## WHAT THE EXERCISE ASKS
Pick out and copy every line of the rows below that contains the string "pixels", treating uppercase and lowercase letters as distinct.

## DATA LINES
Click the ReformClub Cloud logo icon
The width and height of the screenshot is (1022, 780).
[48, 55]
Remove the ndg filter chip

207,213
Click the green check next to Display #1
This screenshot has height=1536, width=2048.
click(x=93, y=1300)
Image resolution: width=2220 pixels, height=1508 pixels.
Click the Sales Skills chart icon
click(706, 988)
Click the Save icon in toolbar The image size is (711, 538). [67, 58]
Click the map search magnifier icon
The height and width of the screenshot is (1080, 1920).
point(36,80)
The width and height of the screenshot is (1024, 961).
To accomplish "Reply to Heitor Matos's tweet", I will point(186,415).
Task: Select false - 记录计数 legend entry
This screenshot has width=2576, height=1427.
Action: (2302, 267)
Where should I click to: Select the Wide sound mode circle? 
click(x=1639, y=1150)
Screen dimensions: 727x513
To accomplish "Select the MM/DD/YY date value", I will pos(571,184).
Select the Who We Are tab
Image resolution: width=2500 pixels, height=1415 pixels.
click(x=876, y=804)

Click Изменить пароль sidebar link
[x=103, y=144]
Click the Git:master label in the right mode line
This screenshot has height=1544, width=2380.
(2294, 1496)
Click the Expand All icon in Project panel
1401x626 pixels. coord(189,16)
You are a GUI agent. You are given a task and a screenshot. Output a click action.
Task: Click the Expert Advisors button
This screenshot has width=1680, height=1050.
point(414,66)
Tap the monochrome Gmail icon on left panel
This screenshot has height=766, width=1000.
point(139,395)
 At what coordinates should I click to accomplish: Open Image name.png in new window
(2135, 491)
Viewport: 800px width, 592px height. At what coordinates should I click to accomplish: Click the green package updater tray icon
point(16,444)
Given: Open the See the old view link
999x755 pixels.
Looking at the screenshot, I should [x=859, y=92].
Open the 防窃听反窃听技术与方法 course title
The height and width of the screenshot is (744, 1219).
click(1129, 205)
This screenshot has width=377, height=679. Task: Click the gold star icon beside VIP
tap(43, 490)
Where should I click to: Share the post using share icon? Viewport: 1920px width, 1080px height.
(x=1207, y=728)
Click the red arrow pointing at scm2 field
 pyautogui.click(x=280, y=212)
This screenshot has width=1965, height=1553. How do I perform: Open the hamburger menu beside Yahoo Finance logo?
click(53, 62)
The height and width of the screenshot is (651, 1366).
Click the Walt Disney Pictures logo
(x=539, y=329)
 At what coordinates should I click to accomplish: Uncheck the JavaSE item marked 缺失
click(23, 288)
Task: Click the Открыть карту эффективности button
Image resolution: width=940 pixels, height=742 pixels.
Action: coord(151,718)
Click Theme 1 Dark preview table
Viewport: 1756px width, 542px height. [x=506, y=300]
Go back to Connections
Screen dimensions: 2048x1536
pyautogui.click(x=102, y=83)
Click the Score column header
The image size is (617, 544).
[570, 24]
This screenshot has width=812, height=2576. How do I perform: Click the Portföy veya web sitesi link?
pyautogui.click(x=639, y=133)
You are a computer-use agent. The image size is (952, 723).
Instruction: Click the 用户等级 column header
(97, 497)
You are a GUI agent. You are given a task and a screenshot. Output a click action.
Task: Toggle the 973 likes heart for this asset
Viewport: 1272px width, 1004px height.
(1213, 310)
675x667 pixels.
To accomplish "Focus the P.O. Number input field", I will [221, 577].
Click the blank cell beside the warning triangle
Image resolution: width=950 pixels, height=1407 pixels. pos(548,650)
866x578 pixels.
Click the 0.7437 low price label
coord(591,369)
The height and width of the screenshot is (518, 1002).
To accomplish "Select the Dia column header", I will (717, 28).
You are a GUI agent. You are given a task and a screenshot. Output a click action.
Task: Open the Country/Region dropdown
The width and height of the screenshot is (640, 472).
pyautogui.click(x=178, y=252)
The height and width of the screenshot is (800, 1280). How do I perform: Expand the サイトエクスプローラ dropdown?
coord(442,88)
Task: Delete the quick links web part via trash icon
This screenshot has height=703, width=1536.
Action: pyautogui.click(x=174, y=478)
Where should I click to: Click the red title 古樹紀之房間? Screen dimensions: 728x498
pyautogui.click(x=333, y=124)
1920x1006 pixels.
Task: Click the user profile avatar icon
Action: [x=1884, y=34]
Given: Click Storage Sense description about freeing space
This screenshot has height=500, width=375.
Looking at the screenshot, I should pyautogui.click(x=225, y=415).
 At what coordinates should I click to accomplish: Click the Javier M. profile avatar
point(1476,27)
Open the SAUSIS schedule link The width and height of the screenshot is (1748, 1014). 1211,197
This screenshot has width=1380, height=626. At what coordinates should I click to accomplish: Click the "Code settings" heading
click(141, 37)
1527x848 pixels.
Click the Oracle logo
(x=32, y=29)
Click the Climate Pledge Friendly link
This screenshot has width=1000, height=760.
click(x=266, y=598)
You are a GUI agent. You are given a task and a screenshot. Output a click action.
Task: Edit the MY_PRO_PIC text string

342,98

## SOLUTION
Image resolution: width=2220 pixels, height=1508 pixels.
Image resolution: width=2500 pixels, height=1415 pixels.
1401x626 pixels. coord(189,16)
999x755 pixels.
Image resolution: width=940 pixels, height=742 pixels.
675x667 pixels.
Image resolution: width=950 pixels, height=1407 pixels. pos(548,650)
866x578 pixels.
1920x1006 pixels.
1527x848 pixels.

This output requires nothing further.